**PROBLEM DETAILS:** Reproduce the call for papers on postwar leisure tourism below word for word, from its first sentence to its last.

**ARTICLE:**
The project aims to research, document and theorize how leisure tourism became the centerpiece of postwar economies and national development programs of many countries, cutting across the ideological divides of the bi-polar Cold War world and appealing to the newly independent nations of de-colonized regions many of which joined the Non-Aligned Movement. From the proliferation of Hilton Hotels as built symbols of American “soft politics” abroad to the seaside resorts of Soviet-bloc countries conceived as incubators of a new socialist society, or to the making of Southeast Asia into a tourist paradise by economically emergent local elites, the topic evokes a rich array of physical spaces, coastal landscapes and tourism development programs reflecting the complex web of political, social, economic, environmental, cultural and aesthetic agendas that have informed their making.
We are interested in critical studies of how leisure, relaxation and vacationing were conceptualized as sites of modernization and development, how architecture, infrastructure and landscape were deployed as aesthetic expressions of these and how a supra-ideological and a-political discourse of leisure often effectively masked underlying histories of conflict, inequalities and violence. We are particularly interested in contributions that investigate the design and construction of hotels and the transformation of coastal landscapes from a wide range of theoretical positions that are not merely descriptive. We are looking for histories that engage with new theories and critical debates to unpack how specific national development agendas, discourses of design professions and multiple trans-national encounters have shaped the landscapes, physical spaces and spatial politics of tourism, ultimately, shaping multiple understandings and situated experiences of leisure.
In accordance with this goal of collective knowledge production, we are currently working on the format of the projected 2021 workshop in Cyprus, as well as developing digital means of information sharing, archiving research and compiling a bibliography. At the Mesarch Lab of UCY, we are putting together an “Informal Archive” of images, videos, case studies, news items and relevant published essays that can form a basis for discussion among contributing authors. It is our expectation that this CFP will solicit other potential participants in this project-focused agenda with a given timetable and a specific deliverable in the form of a publication.

**EXTRACTED ENTRIES:**
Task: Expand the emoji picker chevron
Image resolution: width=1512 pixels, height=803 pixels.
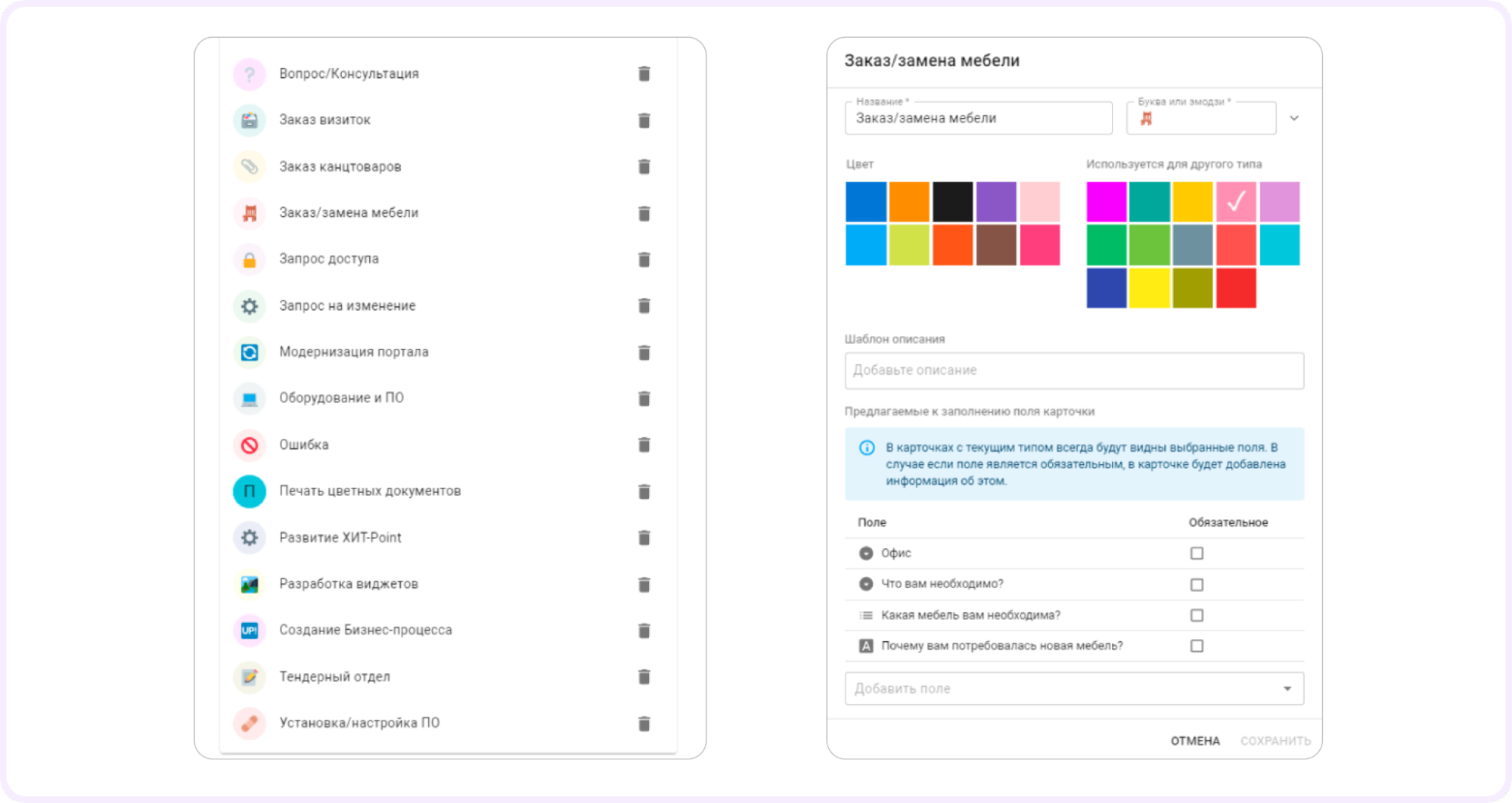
--
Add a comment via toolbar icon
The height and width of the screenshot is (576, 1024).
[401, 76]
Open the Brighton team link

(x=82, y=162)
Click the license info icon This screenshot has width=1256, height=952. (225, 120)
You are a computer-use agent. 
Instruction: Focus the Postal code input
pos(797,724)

**EXERCISE ANSWER:**
The project aims to research, document and theorize how leisure tourism became the centerpiece of postwar economies and national development programs of many countries, cutting across the ideological divides of the bi-polar Cold War world and appealing to the newly independent nations of de-colonized regions many of which joined the Non-Aligned Movement. From the proliferation of Hilton Hotels as built symbols of American “soft politics” abroad to the seaside resorts of Soviet-bloc countries conceived as incubators of a new socialist society, or to the making of Southeast Asia into a tourist paradise by economically emergent local elites, the topic evokes a rich array of physical spaces, coastal landscapes and tourism development programs reflecting the complex web of political, social, economic, environmental, cultural and aesthetic agendas that have informed their making.
We are interested in critical studies of how leisure, relaxation and vacationing were conceptualized as sites of modernization and development, how architecture, infrastructure and landscape were deployed as aesthetic expressions of these and how a supra-ideological and a-political discourse of leisure often effectively masked underlying histories of conflict, inequalities and violence. We are particularly interested in contributions that investigate the design and construction of hotels and the transformation of coastal landscapes from a wide range of theoretical positions that are not merely descriptive. We are looking for histories that engage with new theories and critical debates to unpack how specific national development agendas, discourses of design professions and multiple trans-national encounters have shaped the landscapes, physical spaces and spatial politics of tourism, ultimately, shaping multiple understandings and situated experiences of leisure.
In accordance with this goal of collective knowledge production, we are currently working on the format of the projected 2021 workshop in Cyprus, as well as developing digital means of information sharing, archiving research and compiling a bibliography. At the Mesarch Lab of UCY, we are putting together an “Informal Archive” of images, videos, case studies, news items and relevant published essays that can form a basis for discussion among contributing authors. It is our expectation that this CFP will solicit other potential participants in this project-focused agenda with a given timetable and a specific deliverable in the form of a publication.